* _WHAT TO WORK ON_: Copy all lines in the data that contain the string "will".

* _INPUT RECORDS_:
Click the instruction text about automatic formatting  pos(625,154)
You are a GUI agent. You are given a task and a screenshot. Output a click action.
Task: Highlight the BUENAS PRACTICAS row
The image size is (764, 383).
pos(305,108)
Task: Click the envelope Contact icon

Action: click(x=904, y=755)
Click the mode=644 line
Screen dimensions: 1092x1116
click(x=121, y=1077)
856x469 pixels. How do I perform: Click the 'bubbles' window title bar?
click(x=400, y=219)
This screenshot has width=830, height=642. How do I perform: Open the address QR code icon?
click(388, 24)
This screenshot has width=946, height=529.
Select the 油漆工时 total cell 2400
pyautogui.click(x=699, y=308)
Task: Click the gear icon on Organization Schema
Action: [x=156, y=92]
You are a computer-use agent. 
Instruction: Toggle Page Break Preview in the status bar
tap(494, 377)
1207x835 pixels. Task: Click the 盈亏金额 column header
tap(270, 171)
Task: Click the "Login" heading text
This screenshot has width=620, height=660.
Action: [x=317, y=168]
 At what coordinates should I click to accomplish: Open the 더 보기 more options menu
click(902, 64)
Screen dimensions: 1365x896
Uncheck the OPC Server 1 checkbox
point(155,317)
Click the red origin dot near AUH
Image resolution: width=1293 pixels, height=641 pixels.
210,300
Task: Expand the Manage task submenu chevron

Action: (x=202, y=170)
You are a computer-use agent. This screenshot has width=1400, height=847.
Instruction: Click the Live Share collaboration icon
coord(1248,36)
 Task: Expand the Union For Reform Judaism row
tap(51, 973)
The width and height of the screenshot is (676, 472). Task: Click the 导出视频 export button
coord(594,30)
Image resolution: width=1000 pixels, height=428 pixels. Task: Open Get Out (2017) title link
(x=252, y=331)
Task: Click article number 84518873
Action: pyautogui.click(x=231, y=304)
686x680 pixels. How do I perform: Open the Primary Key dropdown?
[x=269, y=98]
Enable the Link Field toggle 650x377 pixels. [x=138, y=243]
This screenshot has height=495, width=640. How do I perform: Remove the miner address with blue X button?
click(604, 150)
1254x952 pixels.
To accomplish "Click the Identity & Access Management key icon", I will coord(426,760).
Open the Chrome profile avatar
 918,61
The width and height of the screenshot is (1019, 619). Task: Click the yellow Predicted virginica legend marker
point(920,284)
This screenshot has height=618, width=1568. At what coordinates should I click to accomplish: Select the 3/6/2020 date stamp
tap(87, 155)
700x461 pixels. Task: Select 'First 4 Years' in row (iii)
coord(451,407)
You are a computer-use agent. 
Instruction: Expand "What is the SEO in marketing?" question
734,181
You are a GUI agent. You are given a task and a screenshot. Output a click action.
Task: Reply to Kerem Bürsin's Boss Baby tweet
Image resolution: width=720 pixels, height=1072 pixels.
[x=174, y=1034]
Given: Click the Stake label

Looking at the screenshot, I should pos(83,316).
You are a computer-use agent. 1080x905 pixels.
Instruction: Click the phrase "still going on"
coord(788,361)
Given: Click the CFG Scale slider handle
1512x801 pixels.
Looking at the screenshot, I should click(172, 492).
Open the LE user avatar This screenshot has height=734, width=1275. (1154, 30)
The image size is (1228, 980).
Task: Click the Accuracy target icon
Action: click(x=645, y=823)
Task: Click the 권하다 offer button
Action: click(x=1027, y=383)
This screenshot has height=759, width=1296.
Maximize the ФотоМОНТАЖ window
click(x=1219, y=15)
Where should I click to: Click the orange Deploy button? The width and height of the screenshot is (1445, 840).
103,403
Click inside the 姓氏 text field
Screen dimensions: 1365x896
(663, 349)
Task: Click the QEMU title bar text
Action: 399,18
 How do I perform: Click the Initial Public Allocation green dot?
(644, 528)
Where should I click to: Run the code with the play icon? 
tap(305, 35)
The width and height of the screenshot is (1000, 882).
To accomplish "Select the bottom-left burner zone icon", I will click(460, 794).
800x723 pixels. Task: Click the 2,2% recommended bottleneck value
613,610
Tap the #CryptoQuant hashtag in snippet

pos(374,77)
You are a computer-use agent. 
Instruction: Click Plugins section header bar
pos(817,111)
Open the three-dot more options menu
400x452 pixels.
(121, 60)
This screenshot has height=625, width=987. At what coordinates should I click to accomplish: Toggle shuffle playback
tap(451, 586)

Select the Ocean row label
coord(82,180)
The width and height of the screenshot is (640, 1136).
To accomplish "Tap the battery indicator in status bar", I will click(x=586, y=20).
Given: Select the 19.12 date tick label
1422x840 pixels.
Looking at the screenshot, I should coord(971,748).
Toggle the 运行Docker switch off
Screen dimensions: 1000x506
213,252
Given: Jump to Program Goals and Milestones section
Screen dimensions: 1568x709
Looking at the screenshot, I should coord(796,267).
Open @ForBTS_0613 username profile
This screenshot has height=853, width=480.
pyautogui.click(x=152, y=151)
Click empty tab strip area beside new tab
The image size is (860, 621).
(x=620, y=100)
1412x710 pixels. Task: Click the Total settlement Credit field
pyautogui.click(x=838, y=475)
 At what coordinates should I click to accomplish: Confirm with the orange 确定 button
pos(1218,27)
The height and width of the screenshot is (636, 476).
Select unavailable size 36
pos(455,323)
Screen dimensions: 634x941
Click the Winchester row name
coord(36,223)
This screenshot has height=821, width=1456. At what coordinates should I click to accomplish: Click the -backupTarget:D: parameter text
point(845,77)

* _WRITTEN RESPONSE_:
To accomplish "Click the Identity & Access Management key icon", I will coord(426,760).
To accomplish "Select the bottom-left burner zone icon", I will click(460, 794).
To accomplish "Tap the battery indicator in status bar", I will click(x=586, y=20).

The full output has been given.